== Task instructions ==
Beginning with the line where "Islam (541, 704)" appears, please restate each line of the records below word for word until the last one, inclusive, and nothing else.

== Material shown ==
-*-*-
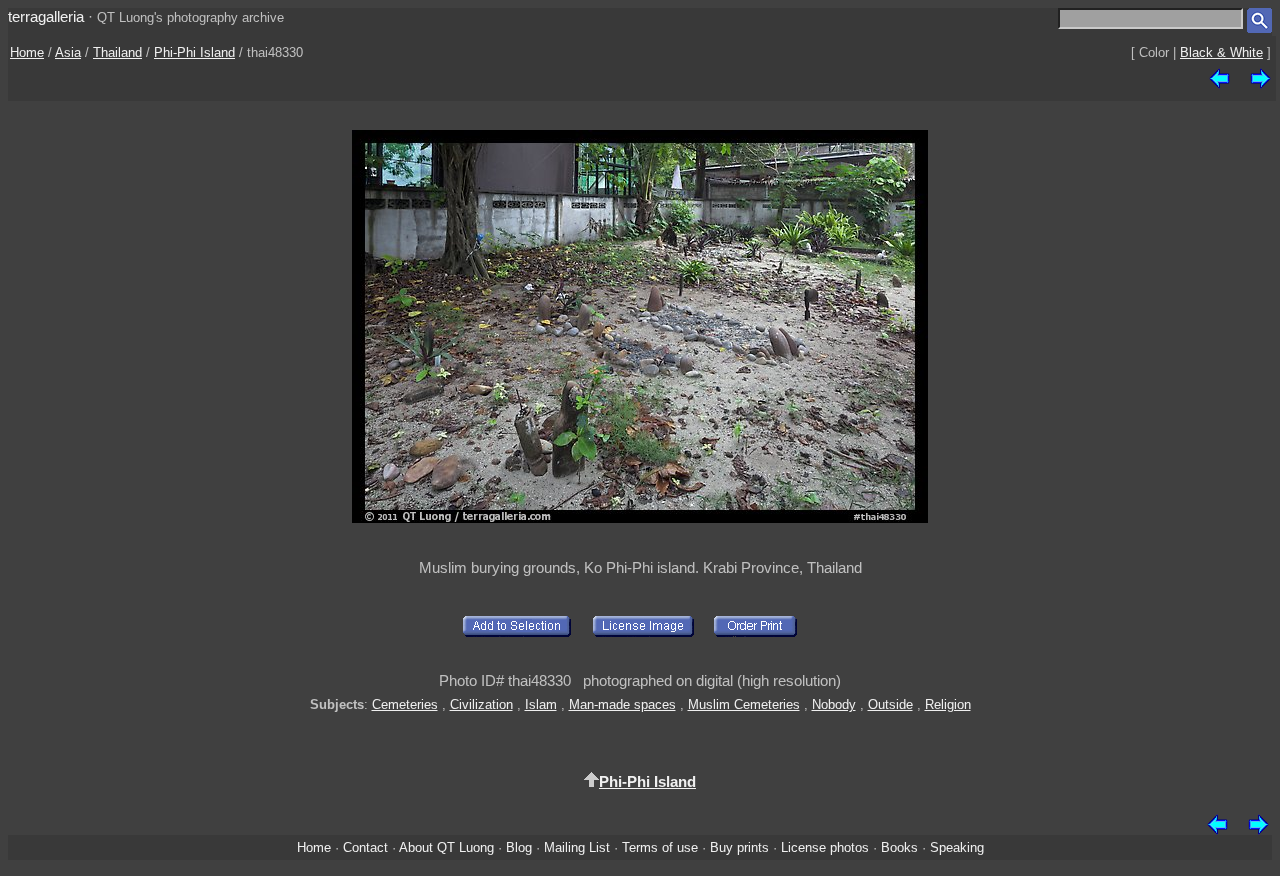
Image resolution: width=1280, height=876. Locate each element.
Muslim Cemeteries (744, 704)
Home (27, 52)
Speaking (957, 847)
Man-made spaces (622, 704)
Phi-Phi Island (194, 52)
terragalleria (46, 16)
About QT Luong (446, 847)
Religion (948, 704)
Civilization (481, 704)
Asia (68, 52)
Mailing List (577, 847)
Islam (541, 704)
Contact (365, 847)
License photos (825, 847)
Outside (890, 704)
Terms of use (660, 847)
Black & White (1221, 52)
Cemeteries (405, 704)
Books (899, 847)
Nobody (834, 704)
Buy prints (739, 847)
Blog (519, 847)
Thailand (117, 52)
-*-*-
== Result ==
Islam (541, 704)
Contact (365, 847)
License photos (825, 847)
Outside (890, 704)
Terms of use (660, 847)
Black & White (1221, 52)
Cemeteries (405, 704)
Books (899, 847)
Nobody (834, 704)
Buy prints (739, 847)
Blog (519, 847)
Thailand (117, 52)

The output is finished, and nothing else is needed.